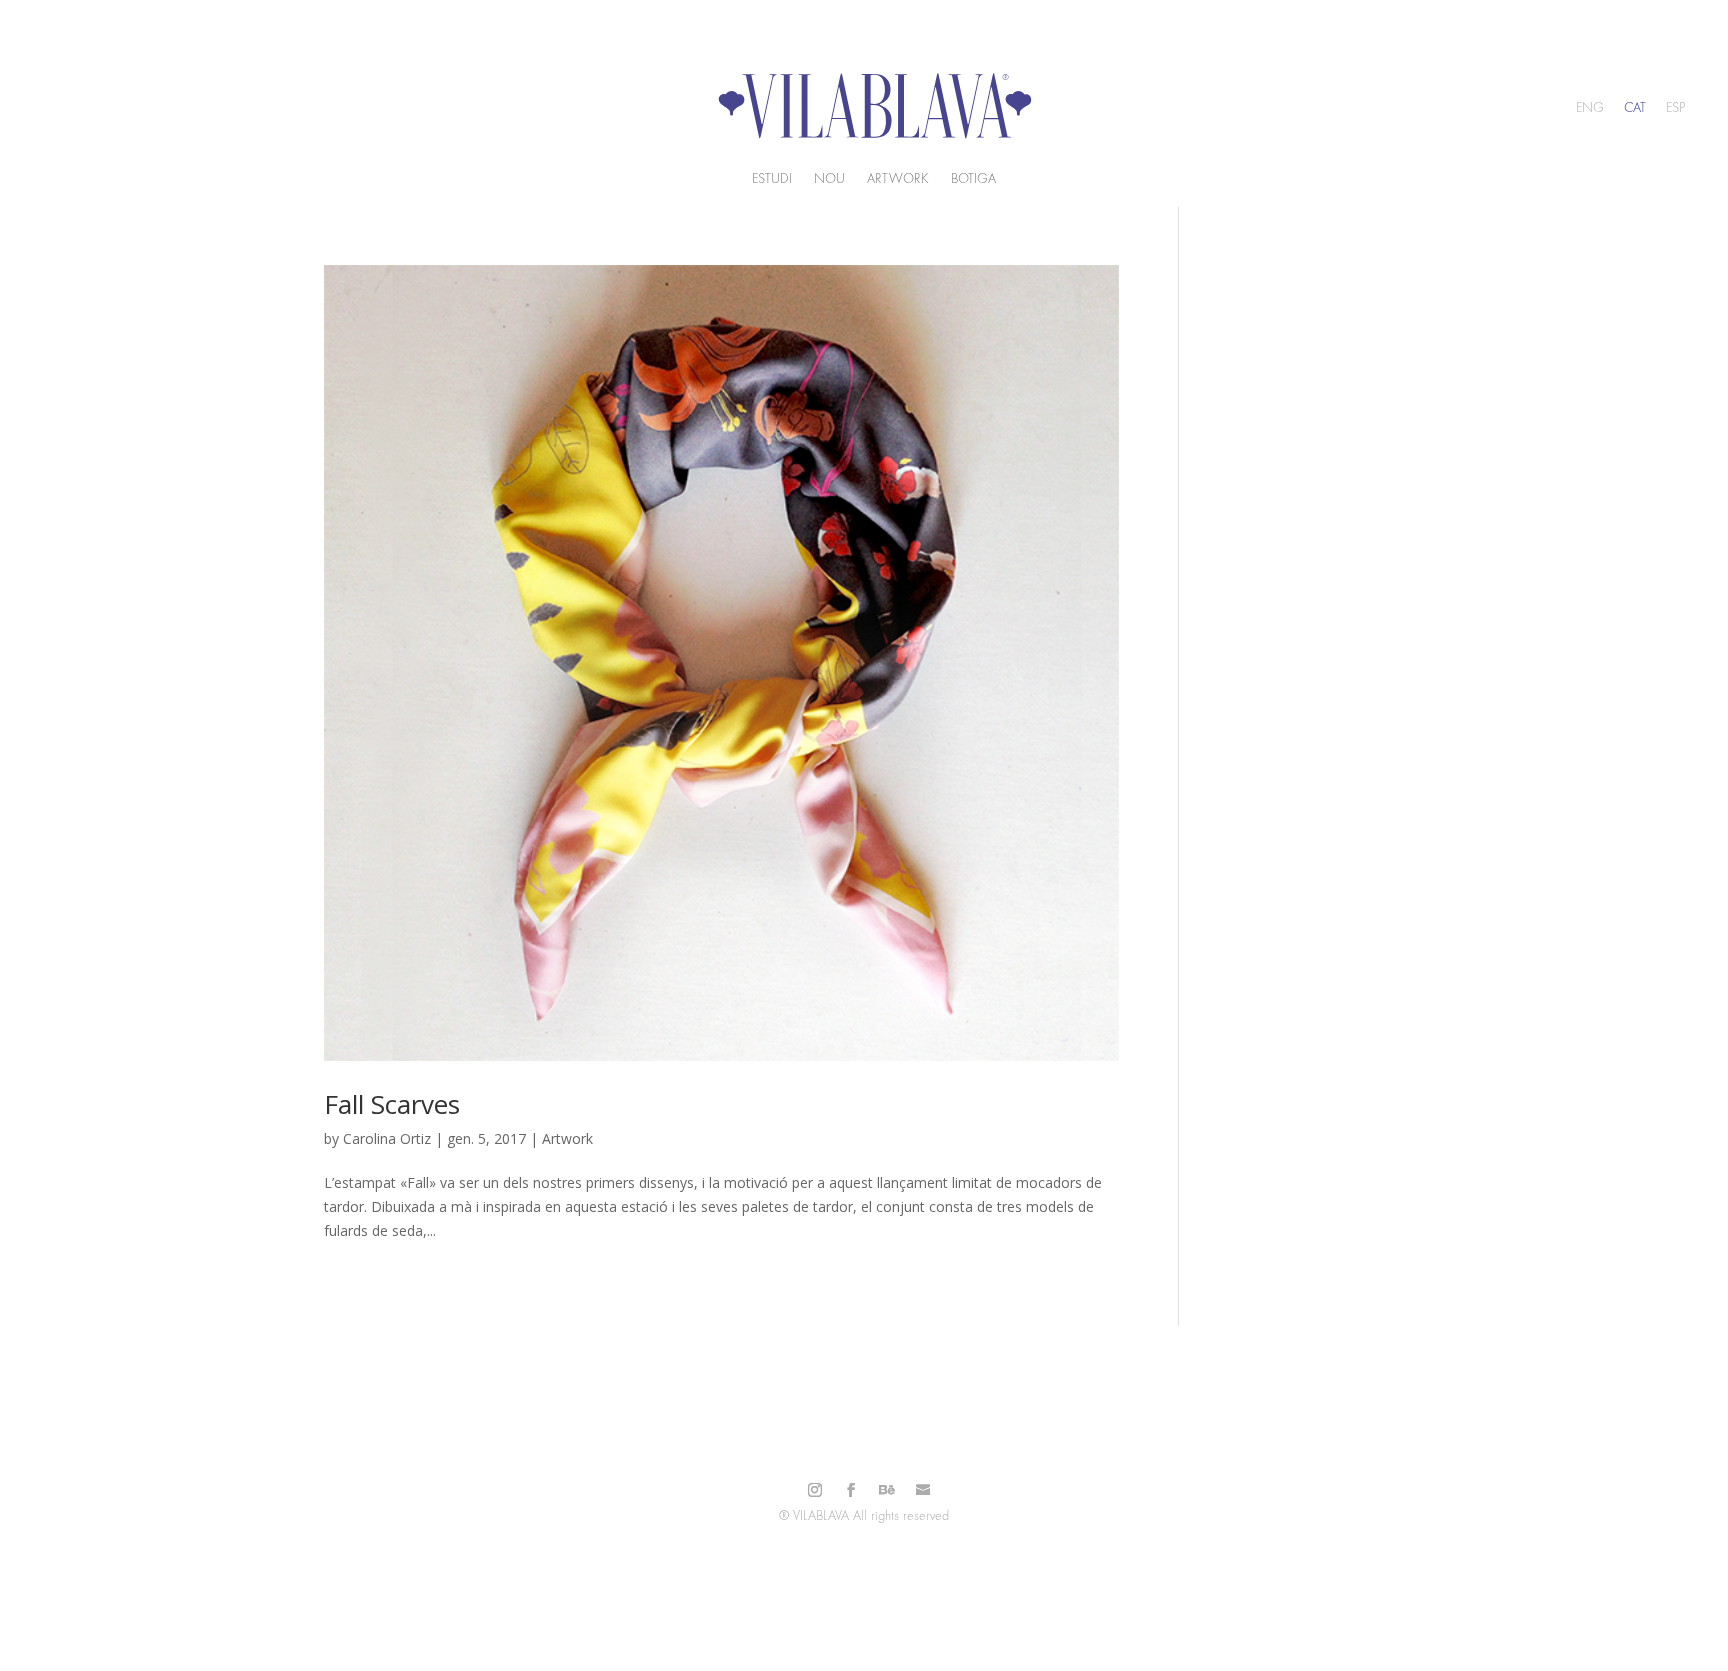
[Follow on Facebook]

==

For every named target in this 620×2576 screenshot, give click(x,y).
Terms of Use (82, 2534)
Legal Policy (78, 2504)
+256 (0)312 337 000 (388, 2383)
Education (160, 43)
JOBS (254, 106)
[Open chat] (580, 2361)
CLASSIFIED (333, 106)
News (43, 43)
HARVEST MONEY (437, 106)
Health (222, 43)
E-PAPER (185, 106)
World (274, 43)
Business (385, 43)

---

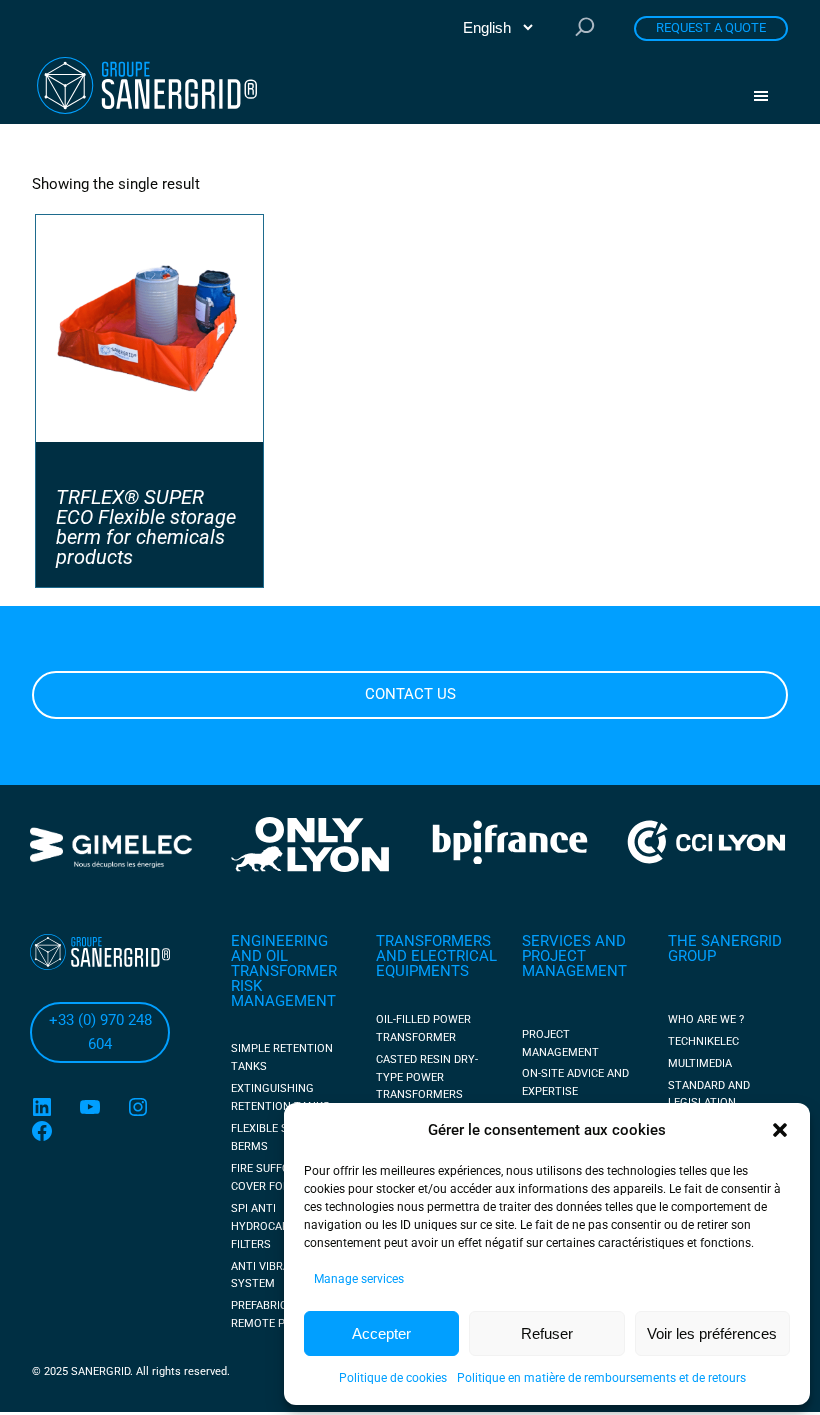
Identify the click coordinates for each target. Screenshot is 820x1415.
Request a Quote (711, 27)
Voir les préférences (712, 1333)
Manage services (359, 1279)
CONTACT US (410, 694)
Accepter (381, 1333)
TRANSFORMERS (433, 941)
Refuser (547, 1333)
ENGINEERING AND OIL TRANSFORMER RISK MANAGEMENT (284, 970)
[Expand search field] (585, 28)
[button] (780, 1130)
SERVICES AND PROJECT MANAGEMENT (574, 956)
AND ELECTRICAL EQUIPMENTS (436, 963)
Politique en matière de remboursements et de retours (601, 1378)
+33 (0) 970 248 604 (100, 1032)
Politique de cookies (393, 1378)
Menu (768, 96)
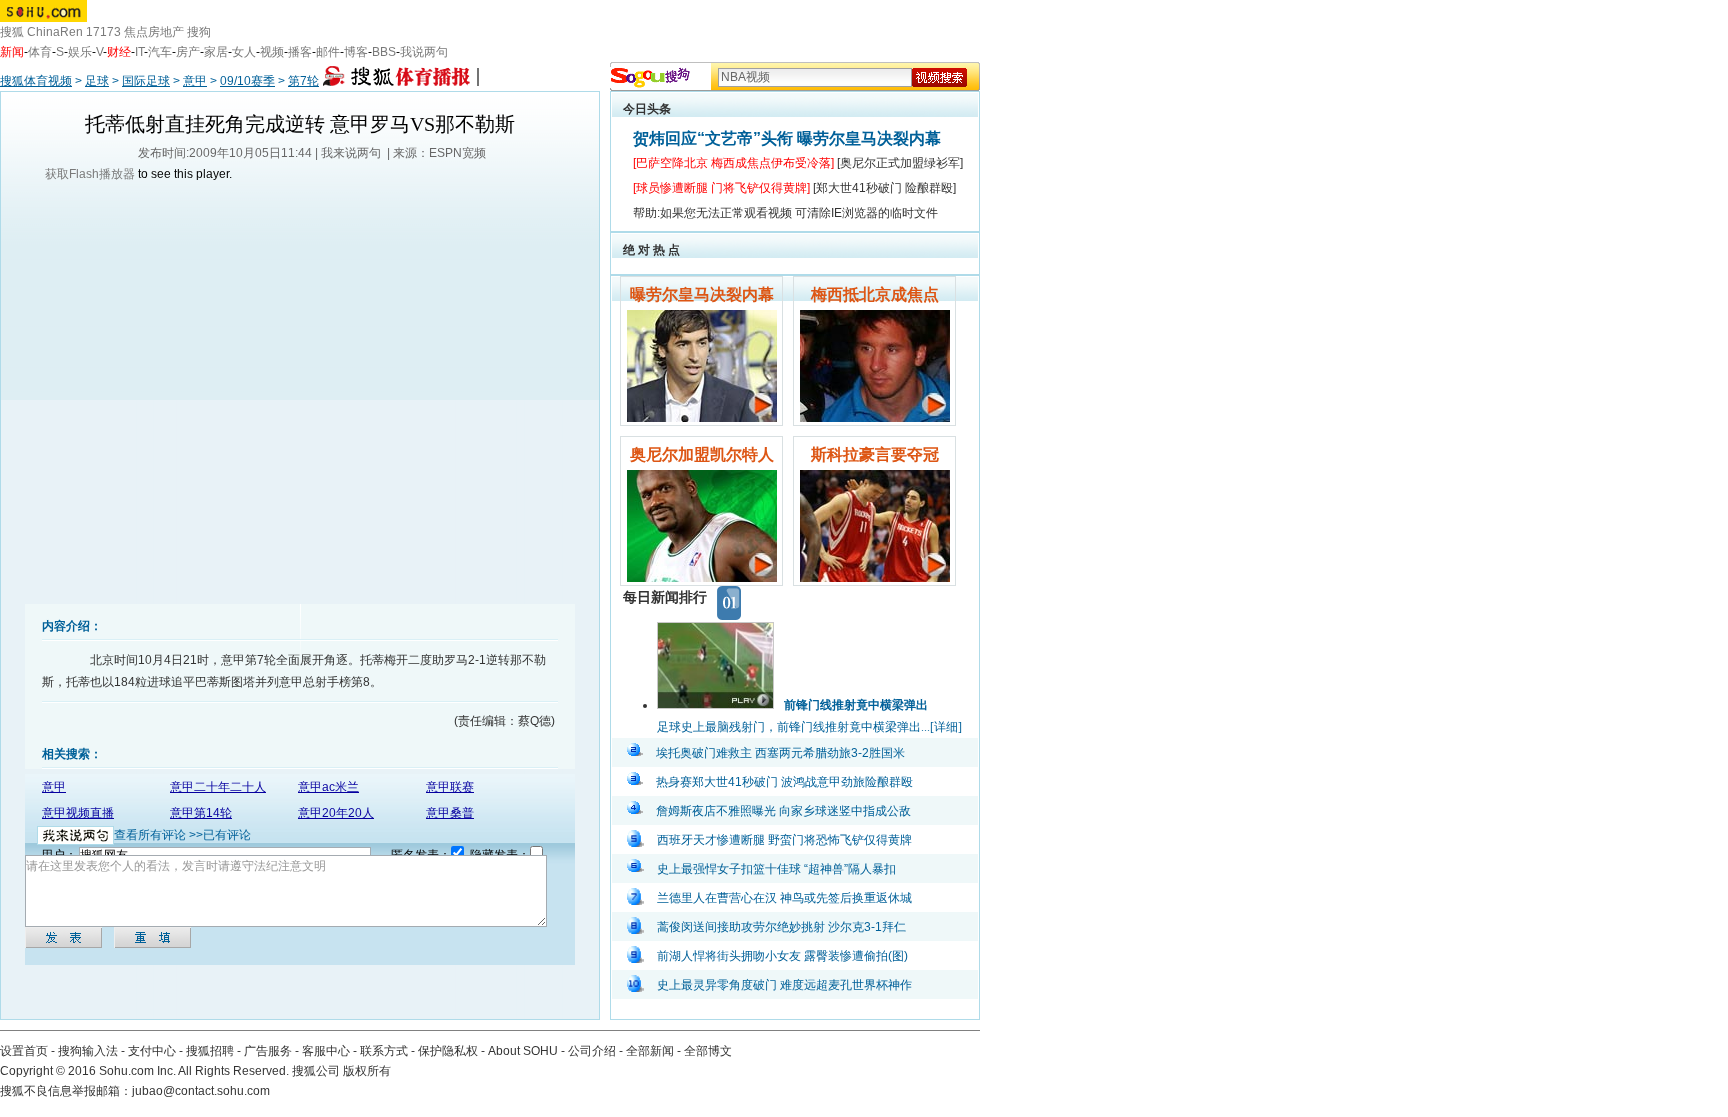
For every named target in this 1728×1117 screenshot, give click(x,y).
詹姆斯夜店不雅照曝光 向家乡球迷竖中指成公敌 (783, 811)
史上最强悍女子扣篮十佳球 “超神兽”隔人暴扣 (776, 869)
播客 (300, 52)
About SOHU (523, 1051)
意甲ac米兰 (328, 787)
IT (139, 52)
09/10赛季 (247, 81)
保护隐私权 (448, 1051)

## Directions for this task
Look through the listing above and copy each line with the word "Politique" in it.

## Task output
Politique en matière de remboursements et de retours (601, 1378)
Politique de cookies (393, 1378)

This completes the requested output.